When Boog Powell got hit with a 80-game suspension on June 23rd of 2016, it marked the second major setback in his development; the 24 year-old outfielder served a 50-game ban back when he was with in the A’s system in 2014.
There has never been a timely suspension; however, interrupting Powell’s 2016 campaign was downright inconvenient for both parties. Seattle lost a player who was at the time a top-10 prospect, while Boog missed the entire second half of high-level minor league play.
Now entering his second spring as a Mariner, Powell finds himself in a vastly different situation. Mariners manager Scott Servais articulated the predicament in which Powell finds himself on Thursday morning:
The roster definitely has undergone a massive transformation since June 23rd of 2016. Just prior to that, the ideal situation was Powell would hit well enough in AAA to find himself in the bigs for September, before hopefully competing for a spot on the 25-man roster as a reserve outfielder during the following spring. Instead, because of his suspension, the Mariners wasted no time in moving pieces around to develop a reliable outfield for 2017.
As Powell sat in baseball limbo, recently acquired Guillermo Heredia tore the baseball apart in the minors, eventually earning his promotion to the majors. Later in the season, a trade for Ben Gamel added more depth to the outfield. Then, big offseason moves that brought Jarrod Dyson and Mitch Haniger to Seattle pushed Powell even further down the pecking order.
Additionally, development of prospects already within the organization put Powell in an even deeper hole. Guys like Brayan Hernandez, Braden Bishop and Luis Liberato slid by Boog over the course of last season in several prospect rankings. It is true that those players are a lot further away from MLB than Powell is, but here’s the point: as Servais mentioned, there are plenty of speedy, defense-first outfielders in the organization (Hernandez, Powell, Liberato, and Bishop all have speed and defense as their highest prospect grades). Our skipper is right; Boog is behind the eight ball indeed.
So this spring, he needs to hit his way back into grace. Through seven games, that’s exactly what he’s been doing. In Sunday’s tilt with the A’s, Boog mashed a stand-up triple before coming around to score the Mariners’ first run of the afternoon:
That was his eighth base knock of the spring in just 13 at-bats. For perspective, he had eight hits in 37 tries during his two previous trips to spring training. His hot start is encouraging, no doubt; however, sustaining his success is a completely different challenge.
This past offseason, Powell participated in the Dominican Winter League. He started off on fire, notching seven hits and two steals in the first five games. Unfortunately, he eventually would cool off and finish with a .245/.344/.273 slash line in 42 games.

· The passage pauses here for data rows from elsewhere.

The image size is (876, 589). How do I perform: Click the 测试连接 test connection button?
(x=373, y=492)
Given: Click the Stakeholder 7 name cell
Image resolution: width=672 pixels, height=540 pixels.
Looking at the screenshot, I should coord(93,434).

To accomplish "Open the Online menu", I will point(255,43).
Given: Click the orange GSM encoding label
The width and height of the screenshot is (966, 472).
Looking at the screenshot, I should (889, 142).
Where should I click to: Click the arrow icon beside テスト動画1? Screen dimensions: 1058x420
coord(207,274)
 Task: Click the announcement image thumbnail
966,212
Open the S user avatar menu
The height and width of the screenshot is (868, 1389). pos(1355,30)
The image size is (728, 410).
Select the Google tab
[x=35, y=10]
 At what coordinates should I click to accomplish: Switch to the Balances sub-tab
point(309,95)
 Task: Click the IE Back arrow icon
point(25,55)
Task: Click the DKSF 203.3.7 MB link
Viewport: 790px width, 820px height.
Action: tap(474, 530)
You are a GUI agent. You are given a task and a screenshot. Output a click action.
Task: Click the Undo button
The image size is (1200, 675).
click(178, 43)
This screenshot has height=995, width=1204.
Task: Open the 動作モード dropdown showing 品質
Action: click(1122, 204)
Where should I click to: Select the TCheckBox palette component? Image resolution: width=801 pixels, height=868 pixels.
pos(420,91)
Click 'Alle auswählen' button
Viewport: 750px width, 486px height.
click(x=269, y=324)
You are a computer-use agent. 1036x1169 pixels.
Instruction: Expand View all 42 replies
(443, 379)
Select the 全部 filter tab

Although he didn’t fare as well as hoped while in the DR, it’s clear that he benefited from the experience. After serving an 80-game suspension, any and all live at-bats are critical. Additionally, it seems that the 24-year old may have developed the good habit of avoiding strikeouts. In just over 125 plate appearances, Boog boasted a strikeout rate around 12% (I promise I would give you an accurate number if I could, but data from the Dominican Winter League doesn’t provide his number of plate appearances). That trend appears to have continued into this spring, as Powell has yet to go down on strikes.
Powell also benefits greatly from the list of Mariners participating in the world baseball classic. With Nelson Cruz and Tyler O’Neill set to represent their countries with their baseball skills, a few additional spring training reps are up for grabs. Couple that with a handful of split-squad opportunities, and Powell will have plenty of chances to build off his last start. Since I know you all love cliches about spring, Powell is facing an opportunity to reinvent himself, and an impressive end to the spring would make the memory of his suspension fade into insignificance.